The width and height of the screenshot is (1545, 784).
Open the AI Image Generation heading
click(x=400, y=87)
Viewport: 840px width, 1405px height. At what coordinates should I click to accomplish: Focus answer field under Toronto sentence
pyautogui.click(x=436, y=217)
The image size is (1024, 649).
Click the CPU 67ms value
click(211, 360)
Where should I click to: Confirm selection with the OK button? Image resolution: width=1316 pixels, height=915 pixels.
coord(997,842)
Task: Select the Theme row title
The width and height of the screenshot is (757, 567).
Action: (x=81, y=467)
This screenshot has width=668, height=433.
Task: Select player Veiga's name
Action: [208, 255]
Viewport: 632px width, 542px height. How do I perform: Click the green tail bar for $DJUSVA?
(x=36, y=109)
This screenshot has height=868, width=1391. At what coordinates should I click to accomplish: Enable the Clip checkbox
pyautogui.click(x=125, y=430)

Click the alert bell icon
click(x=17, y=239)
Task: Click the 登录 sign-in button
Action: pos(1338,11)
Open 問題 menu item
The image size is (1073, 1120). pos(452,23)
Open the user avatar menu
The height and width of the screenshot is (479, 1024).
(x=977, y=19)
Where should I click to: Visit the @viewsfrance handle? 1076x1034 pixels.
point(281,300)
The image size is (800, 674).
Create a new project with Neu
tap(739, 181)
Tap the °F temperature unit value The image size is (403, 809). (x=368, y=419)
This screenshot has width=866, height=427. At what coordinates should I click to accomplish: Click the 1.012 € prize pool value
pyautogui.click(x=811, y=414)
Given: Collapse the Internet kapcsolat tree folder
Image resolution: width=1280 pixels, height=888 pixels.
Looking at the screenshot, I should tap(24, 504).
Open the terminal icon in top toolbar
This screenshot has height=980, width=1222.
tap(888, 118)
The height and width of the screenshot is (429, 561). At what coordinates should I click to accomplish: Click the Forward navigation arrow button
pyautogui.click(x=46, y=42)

§ **Exercise goal**: Report every line of the entries above that contains the string "resolution", copying each such line in full.

§ **Written answer**:
Where should I click to: Confirm selection with the OK button? Image resolution: width=1316 pixels, height=915 pixels.
Image resolution: width=1280 pixels, height=888 pixels.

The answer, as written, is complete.